§ **Directions**
Could you rename "progress bar" to "loading bar" in the lines that begin with the one containing "Click the 5.7% progress bar on 一大步" and run through the end, giving back only those lines with everything else unchanged and the pictures left out?

§ **Supplied entries**
□ □ □
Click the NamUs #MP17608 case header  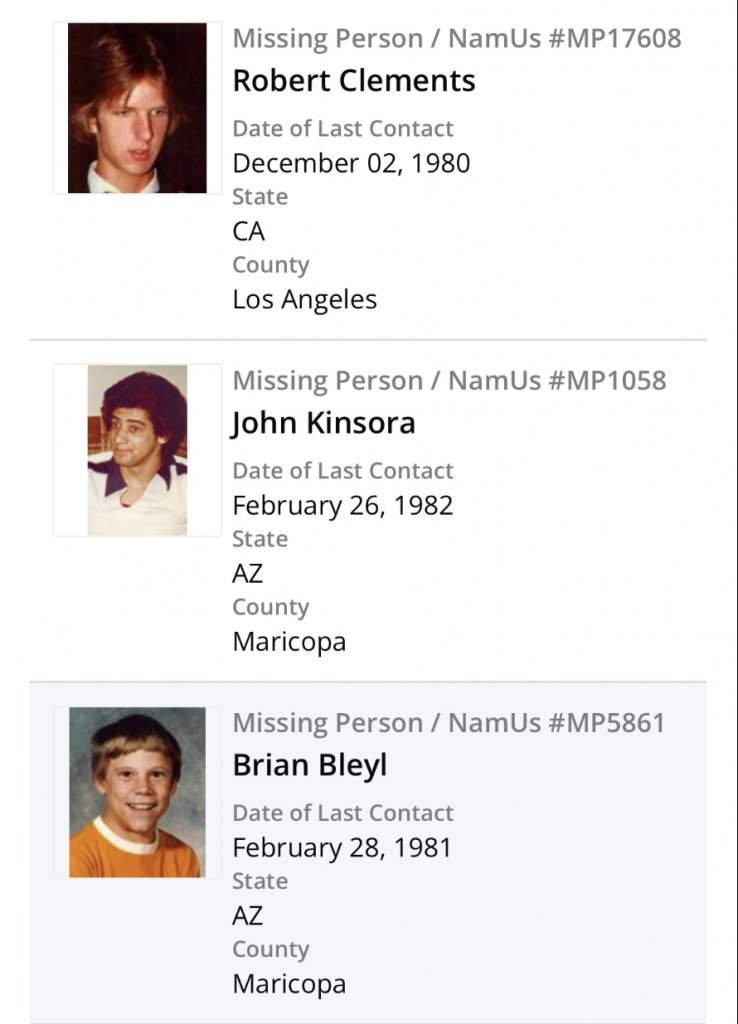(457, 39)
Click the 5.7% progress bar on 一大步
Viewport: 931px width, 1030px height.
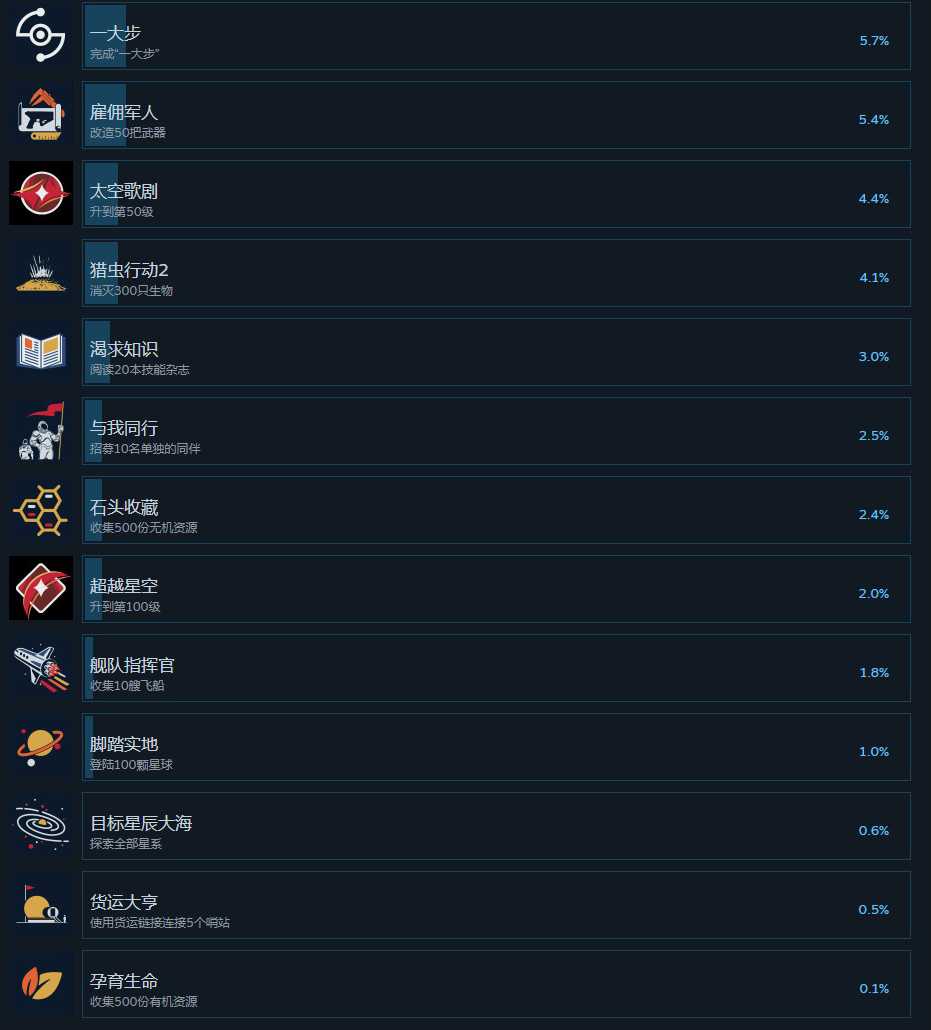pos(105,35)
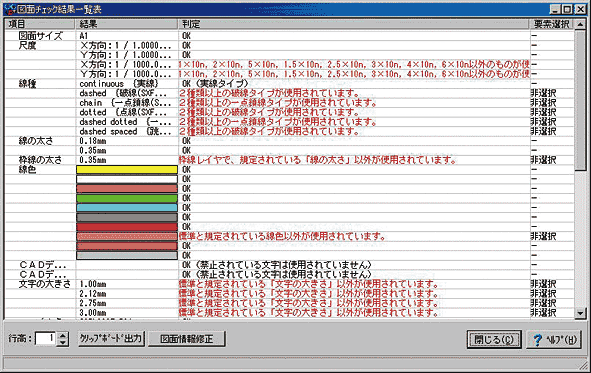Decrease row height with the down spinner arrow
The image size is (591, 373).
pyautogui.click(x=63, y=342)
□ □ □
§ **Solution**
Click the 5.7% loading bar on 一大步
Viewport: 931px width, 1030px height.
pos(105,35)
Decrease row height with the down spinner arrow
The image size is (591, 373).
pyautogui.click(x=63, y=342)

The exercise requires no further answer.